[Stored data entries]
-*-*-

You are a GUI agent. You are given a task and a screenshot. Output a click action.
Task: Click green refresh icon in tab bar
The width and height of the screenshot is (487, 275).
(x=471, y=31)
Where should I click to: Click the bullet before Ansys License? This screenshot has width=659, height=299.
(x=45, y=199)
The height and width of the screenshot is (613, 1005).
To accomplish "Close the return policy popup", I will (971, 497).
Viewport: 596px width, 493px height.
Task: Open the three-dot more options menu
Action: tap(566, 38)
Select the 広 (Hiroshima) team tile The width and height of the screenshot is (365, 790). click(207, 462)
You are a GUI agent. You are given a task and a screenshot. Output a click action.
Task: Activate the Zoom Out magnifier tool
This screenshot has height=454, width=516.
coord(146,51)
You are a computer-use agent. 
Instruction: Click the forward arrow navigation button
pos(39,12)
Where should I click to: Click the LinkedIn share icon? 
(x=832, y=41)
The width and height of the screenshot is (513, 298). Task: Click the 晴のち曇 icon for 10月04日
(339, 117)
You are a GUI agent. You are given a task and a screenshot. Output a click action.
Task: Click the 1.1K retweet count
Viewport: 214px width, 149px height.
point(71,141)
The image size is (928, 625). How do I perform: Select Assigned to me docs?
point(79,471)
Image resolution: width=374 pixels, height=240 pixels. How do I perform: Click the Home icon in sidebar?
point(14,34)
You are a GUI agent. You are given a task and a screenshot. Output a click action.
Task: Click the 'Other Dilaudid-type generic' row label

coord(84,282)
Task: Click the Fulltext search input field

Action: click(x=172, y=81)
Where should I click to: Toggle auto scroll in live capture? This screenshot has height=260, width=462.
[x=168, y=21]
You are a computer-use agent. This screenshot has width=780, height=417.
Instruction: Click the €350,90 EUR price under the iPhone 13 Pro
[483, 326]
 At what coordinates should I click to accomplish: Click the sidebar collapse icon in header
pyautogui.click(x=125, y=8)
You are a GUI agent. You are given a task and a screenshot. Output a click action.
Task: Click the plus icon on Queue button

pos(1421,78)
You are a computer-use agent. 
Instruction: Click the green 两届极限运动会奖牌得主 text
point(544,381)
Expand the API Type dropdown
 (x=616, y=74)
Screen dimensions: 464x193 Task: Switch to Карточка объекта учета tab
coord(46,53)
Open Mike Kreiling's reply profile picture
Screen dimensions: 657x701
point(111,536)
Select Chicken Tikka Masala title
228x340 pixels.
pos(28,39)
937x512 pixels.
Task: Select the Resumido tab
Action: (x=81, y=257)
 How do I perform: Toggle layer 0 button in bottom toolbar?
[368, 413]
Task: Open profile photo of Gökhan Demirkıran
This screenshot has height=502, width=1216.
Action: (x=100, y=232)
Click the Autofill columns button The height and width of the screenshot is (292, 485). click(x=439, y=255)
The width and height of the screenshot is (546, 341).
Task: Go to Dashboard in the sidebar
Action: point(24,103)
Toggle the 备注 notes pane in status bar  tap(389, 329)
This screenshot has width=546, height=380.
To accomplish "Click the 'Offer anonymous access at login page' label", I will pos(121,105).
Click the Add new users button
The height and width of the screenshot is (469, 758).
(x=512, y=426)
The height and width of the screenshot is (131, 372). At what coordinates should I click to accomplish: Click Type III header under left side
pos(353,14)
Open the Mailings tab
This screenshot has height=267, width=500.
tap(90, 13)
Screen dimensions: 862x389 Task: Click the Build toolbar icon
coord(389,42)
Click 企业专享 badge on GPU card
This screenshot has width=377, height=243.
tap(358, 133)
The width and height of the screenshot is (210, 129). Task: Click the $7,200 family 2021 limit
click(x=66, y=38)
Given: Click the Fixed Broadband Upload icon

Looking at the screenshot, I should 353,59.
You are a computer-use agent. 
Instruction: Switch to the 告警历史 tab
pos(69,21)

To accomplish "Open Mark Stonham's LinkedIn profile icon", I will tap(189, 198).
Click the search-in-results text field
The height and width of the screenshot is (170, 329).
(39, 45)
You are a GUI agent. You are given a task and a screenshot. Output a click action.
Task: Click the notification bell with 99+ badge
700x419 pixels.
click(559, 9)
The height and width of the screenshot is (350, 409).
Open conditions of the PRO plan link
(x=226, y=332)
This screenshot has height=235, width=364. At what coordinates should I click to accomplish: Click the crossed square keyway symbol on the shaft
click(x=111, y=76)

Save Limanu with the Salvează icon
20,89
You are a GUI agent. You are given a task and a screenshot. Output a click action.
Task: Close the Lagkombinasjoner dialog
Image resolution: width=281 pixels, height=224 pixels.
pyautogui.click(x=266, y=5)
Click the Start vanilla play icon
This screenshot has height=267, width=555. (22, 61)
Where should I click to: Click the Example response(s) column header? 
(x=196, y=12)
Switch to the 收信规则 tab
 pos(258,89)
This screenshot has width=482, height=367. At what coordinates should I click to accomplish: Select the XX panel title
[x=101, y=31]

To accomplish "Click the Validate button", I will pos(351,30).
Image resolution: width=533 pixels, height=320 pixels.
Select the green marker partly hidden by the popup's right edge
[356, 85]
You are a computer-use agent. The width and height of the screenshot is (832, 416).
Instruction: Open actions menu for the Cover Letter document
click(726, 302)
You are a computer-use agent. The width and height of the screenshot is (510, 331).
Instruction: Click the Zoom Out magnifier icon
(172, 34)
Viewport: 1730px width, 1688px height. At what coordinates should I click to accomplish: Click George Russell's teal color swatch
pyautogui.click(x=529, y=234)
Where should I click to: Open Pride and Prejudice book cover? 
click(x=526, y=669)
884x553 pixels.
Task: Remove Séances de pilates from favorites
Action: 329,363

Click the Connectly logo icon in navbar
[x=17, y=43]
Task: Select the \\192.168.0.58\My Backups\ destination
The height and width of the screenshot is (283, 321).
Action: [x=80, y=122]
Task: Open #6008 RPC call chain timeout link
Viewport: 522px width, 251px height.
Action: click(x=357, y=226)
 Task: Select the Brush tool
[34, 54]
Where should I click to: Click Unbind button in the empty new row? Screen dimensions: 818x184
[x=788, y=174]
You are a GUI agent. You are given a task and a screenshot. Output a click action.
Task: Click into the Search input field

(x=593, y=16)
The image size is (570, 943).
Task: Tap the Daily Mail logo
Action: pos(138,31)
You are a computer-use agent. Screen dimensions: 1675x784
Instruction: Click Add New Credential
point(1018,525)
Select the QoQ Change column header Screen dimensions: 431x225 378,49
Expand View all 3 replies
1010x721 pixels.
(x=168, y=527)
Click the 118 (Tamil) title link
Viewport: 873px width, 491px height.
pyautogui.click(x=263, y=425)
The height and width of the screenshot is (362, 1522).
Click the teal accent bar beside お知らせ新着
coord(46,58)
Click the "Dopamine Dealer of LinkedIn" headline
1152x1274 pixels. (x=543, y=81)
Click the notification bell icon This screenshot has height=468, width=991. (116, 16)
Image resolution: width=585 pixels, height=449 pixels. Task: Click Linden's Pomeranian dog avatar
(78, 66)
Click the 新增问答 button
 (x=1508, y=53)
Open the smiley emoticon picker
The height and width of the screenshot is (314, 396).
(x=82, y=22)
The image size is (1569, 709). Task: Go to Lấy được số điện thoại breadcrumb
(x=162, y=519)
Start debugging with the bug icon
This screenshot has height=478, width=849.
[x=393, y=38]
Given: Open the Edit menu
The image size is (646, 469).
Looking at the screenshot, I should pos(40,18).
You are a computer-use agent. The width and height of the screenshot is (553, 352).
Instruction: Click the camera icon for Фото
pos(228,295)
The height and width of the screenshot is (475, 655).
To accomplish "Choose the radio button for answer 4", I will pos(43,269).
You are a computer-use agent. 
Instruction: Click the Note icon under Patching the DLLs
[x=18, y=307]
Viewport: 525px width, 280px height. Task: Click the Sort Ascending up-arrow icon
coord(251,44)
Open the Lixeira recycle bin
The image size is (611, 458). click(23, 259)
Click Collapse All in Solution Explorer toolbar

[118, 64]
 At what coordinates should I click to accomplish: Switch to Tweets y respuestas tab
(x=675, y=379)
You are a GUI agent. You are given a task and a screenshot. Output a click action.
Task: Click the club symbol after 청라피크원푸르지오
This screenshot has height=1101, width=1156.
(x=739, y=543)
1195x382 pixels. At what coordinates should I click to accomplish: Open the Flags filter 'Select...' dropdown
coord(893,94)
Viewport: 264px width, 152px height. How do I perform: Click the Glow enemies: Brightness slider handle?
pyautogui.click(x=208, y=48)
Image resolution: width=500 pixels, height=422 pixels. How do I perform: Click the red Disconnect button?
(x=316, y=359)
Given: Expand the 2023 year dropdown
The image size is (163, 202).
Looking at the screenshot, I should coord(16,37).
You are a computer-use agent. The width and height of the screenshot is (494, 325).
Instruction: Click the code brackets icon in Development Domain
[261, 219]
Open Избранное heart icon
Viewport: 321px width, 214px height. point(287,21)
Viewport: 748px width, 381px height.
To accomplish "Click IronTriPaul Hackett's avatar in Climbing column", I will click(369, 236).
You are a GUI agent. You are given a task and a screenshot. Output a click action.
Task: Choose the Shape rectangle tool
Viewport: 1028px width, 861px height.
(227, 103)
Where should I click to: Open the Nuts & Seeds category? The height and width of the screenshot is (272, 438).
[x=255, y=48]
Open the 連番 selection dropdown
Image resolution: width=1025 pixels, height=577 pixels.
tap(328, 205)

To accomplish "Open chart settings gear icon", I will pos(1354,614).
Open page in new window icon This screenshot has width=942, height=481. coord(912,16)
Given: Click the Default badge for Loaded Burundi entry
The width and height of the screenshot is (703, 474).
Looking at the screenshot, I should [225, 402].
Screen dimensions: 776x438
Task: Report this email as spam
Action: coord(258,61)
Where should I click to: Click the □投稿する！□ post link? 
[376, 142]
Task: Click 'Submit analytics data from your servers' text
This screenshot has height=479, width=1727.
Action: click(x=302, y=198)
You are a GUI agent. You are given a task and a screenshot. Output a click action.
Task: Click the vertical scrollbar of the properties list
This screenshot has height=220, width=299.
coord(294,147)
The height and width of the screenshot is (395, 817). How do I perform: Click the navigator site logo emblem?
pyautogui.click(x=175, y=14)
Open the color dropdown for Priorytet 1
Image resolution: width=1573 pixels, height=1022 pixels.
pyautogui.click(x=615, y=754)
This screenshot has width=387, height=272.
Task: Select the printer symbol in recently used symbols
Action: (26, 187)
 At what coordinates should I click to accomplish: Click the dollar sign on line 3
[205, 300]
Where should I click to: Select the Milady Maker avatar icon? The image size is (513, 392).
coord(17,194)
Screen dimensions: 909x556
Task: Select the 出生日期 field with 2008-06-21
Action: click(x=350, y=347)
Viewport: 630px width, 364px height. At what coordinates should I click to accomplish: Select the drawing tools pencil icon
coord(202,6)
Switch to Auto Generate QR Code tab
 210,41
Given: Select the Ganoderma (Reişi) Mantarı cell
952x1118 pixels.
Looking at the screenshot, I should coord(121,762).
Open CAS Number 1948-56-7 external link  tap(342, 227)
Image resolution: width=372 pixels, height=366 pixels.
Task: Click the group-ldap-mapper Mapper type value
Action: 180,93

-*-*-

• Exercise aim:
Find all the lines with "notification" in the data and copy them.

• Answer to this problem:
Task: Click the notification bell with 99+ badge
Click the notification bell icon This screenshot has height=468, width=991. (116, 16)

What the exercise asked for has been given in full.